When it comes to grammar and the controversy between prescription and description I’m entirely on the side of description: against prescription, if necessary. Religion prescribes, tells us what to do; science describes: not what ought our laws to be; but, what are our laws?
I became addicted to TV in the 1950s when TV was relatively new. A neighbor had a TV in the ’40s, the father was an engineer, working at “inventing” the technology for the medium. Fortunately I kicked my addiction by the end of the 50s, now I don’t even plug the TV into the socket.
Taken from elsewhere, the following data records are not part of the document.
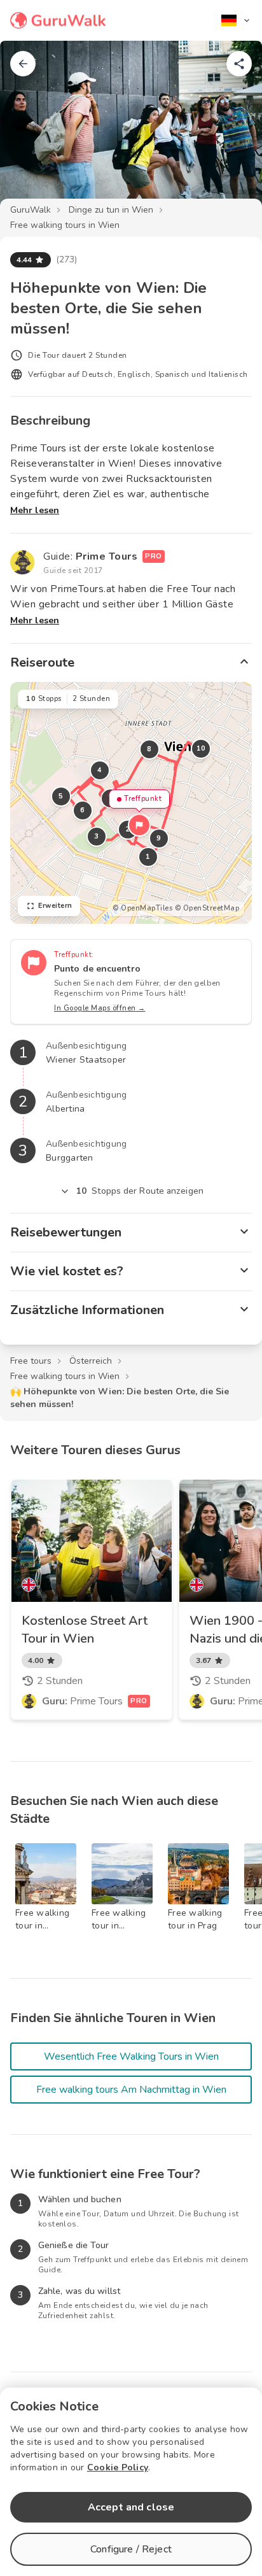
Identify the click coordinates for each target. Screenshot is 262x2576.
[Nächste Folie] (231, 130)
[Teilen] (239, 63)
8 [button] (149, 749)
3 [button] (96, 836)
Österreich (90, 1361)
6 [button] (82, 810)
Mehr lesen (34, 510)
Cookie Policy (117, 2467)
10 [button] (201, 748)
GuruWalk (30, 210)
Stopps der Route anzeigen (139, 1191)
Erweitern (55, 905)
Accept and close (131, 2507)
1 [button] (148, 856)
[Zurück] (23, 63)
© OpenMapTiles (142, 908)
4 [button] (99, 770)
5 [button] (61, 796)
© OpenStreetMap (207, 908)
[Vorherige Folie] (30, 130)
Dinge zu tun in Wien (111, 210)
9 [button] (159, 838)
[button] (139, 825)
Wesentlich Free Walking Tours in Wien (131, 2056)
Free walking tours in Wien (65, 225)
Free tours (31, 1361)
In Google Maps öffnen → (100, 1008)
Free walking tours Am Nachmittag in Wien (131, 2090)
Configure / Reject (131, 2549)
But I remember with glee a grammarian talking on a far-out no-account channel in the afternoon, one of those channels that used a pitchman to sell lanolin for three hours, then showed some movie no royalties would be owed on. The grammarian was talking about usage: say for the term “ain’t.” He said something to the effect that you don’t ask a grammarian whether or not to say ain’t, whether or not to scold your kid: at least you don’t ask a descriptive grammarian; you ask “Emily Post”! And Emily Post isn’t a grammarian at all.
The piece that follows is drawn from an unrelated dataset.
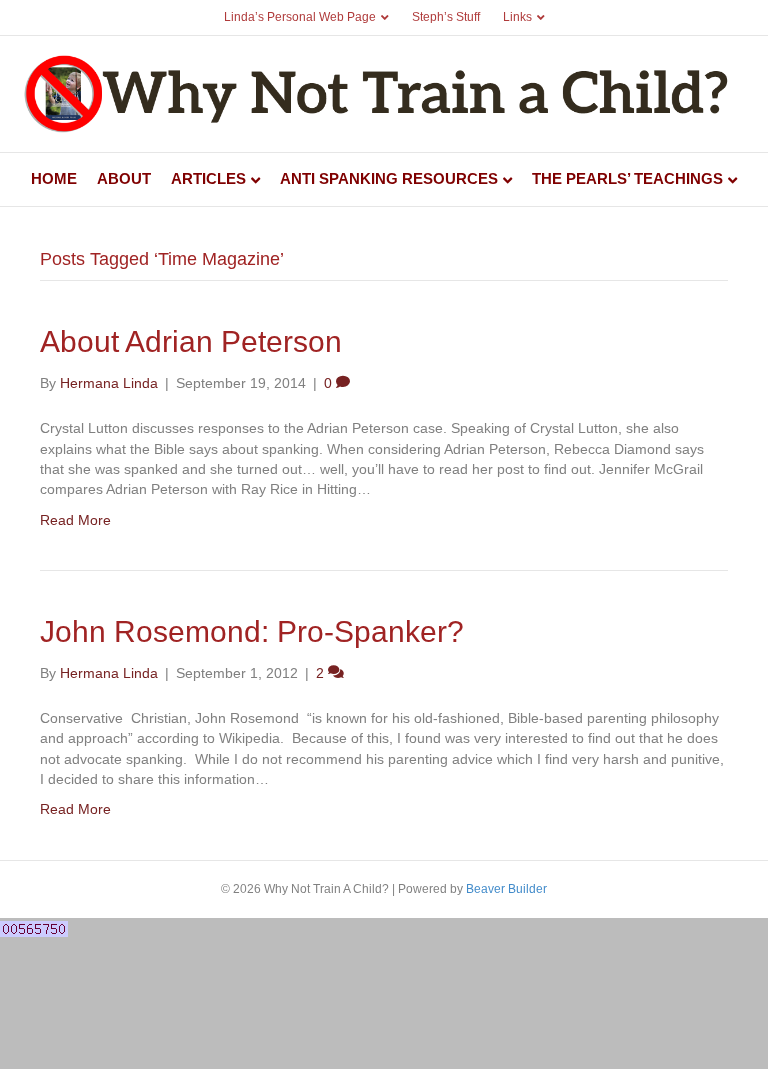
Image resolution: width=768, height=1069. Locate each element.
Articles (208, 178)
Don’t seek knowledge, where what you want is authority, subordination to authority. You want someone essentially ignorant and stupid who’ll tell you without any sense of irony which fork to use with which dish.
Well, Emily Post was in our past. Dear Abby is in our present (as well as our past, and probably in our future) (if we have a future).
I’m currently on a Dear Abby bender. Links come up on Yahoo. It’s not too hard to recognize the Dear Abby headline signature, her style of selection: sex and society: the mores of the local kleptocrats.
Today I loved her response to a letter from a mother distraught that someone close to her, educated, intelligent she avers, lost a job and now thinks she’ll do better at prostitution.
Abby doesn’t gather information about the girl, doesn’t know her future; she looks in her crystal ball … and sees … conventional morés.
Emily Post pic, arbiters of manners, evaporated
I’ll develop this further, better latter. And will discuss ambiguities of “Dear Abby”: does the “dear” mean that we cherish her? Dear: does it mean she, or her advice is expensive? or is it just the epitome of convention: you write “Dear Hitler” even if you want to flay him alive.
2012 09 13 I scramble in some more thoughts on the subject:
You want to know for sure: don’t ask a philosopher, don’t ask a student of the subject; ask a social expert: ask a bigot! You’ll get the clearest directions from the head of the Klan.
I was about to write “this” post in the wake of reading some Dear Abby letters. Abby (and staff, who knows how many desks they occupy) really does exhibit some social wisdom, may help more than harm people. But she ain’t Freud, she ain’t Jung, she ain’t Bateson … She ain’t von Frisch, or Lévi-Straus …
2016 11 01 I just read a good Dear Abby piece: some martinet dictates what family members can give for Christmas. Problems of free will endure, understanding remains scarce, bullshitters still vie for authority.